In a dramatic market meltdown, the Pakistan Stock Exchange (PSX) was forced to halt trading on Thursday after its frontline KSE-100 index plunged by 7.2%. The fall triggered automatic circuit breakers, marking the steepest single-day drop in over two years. Meanwhile, Pakistan’s Karachi-30 Index has fallen 10% in just two trading sessions.
This comes just a day after markets were rattled by panic selling in response to India’s Operation Sindoor — a precision military strike on terror camps in Pakistan and Pakistan-occupied Jammu & Kashmir following the Pahalgam terror attack that killed 26 civilians.

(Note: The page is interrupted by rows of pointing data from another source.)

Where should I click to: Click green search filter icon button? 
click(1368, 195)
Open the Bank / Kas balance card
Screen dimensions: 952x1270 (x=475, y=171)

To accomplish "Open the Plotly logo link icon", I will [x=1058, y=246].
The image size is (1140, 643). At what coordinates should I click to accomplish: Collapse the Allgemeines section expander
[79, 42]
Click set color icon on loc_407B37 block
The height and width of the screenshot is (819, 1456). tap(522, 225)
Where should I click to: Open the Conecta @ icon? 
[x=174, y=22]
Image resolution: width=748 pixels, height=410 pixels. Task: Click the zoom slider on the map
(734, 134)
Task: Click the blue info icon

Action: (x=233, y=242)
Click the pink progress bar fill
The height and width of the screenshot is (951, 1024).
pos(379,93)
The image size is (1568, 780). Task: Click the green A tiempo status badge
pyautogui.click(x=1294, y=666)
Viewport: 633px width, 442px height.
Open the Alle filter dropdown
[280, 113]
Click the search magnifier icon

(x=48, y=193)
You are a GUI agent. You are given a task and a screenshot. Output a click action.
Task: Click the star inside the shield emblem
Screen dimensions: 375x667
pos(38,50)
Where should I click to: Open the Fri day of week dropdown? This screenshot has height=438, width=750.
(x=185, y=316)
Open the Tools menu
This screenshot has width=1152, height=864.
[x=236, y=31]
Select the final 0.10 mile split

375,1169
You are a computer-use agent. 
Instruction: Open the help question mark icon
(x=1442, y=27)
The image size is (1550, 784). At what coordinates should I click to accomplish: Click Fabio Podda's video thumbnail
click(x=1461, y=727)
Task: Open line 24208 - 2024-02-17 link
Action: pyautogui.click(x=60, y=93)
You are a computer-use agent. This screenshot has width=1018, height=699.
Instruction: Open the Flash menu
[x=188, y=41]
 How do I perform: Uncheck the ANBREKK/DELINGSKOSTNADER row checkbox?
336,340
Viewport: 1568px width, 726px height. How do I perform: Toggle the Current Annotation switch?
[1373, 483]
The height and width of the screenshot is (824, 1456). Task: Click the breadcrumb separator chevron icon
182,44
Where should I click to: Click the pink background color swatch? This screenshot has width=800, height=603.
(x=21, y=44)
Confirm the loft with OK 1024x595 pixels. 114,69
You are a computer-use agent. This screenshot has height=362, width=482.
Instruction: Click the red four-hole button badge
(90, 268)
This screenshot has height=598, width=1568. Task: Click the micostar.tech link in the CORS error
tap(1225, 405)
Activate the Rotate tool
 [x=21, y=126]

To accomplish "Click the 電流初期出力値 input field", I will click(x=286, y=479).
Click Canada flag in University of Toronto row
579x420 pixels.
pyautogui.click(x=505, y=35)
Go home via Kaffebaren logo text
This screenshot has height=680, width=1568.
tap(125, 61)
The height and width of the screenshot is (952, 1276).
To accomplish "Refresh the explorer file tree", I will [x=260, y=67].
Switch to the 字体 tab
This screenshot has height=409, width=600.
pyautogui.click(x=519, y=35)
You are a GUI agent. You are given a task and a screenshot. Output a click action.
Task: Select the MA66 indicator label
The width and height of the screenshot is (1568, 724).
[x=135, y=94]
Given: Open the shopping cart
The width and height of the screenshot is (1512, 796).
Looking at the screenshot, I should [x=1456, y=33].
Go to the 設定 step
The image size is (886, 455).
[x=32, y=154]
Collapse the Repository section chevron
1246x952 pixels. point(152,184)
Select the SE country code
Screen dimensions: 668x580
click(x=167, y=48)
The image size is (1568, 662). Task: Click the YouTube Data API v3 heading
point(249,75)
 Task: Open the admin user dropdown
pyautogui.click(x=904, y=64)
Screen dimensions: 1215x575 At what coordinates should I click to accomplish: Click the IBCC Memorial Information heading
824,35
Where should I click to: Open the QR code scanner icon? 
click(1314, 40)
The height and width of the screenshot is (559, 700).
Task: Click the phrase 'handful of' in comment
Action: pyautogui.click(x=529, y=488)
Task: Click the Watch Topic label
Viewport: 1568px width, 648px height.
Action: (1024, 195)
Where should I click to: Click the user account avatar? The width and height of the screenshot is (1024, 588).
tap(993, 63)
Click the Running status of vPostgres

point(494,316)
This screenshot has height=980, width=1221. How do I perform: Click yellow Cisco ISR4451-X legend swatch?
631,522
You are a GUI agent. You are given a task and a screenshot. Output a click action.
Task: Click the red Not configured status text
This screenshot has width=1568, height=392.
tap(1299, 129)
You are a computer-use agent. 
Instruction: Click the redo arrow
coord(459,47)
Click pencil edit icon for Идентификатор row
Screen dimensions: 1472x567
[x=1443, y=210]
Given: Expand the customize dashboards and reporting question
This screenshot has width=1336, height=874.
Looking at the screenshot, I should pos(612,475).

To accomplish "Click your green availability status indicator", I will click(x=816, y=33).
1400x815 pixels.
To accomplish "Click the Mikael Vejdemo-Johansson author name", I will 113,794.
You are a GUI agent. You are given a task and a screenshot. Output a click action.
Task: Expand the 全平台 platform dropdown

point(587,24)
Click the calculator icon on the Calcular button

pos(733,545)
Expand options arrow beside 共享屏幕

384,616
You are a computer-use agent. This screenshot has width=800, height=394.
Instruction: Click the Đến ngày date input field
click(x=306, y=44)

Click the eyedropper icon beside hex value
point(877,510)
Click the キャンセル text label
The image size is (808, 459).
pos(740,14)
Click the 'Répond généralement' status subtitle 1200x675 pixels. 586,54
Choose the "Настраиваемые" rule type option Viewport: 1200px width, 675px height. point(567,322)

Although the PSX had shown signs of early recovery on Thursday, surging by 1.7% during opening trades, those gains were erased by midday. By 1 PM, the market saw a sharp sell-off, leading to a 7.2% crash and subsequent halt in trading.
On Wednesday, the KSE-100 index had already tanked 5.78%, or 6,560.82 points — one of the worst single-day declines in PSX’s history. The back-to-back plunges highlight growing investor anxiety over regional instability and the risk of prolonged geopolitical conflict.
In stark contrast, Indian equity markets remained resilient. On Thursday, the BSE Sensex rose 88.92 points to 80,835.70, while the Nifty50 hovered around 24,421.75 — reflecting investor confidence in India’s internal stability despite the regional tensions.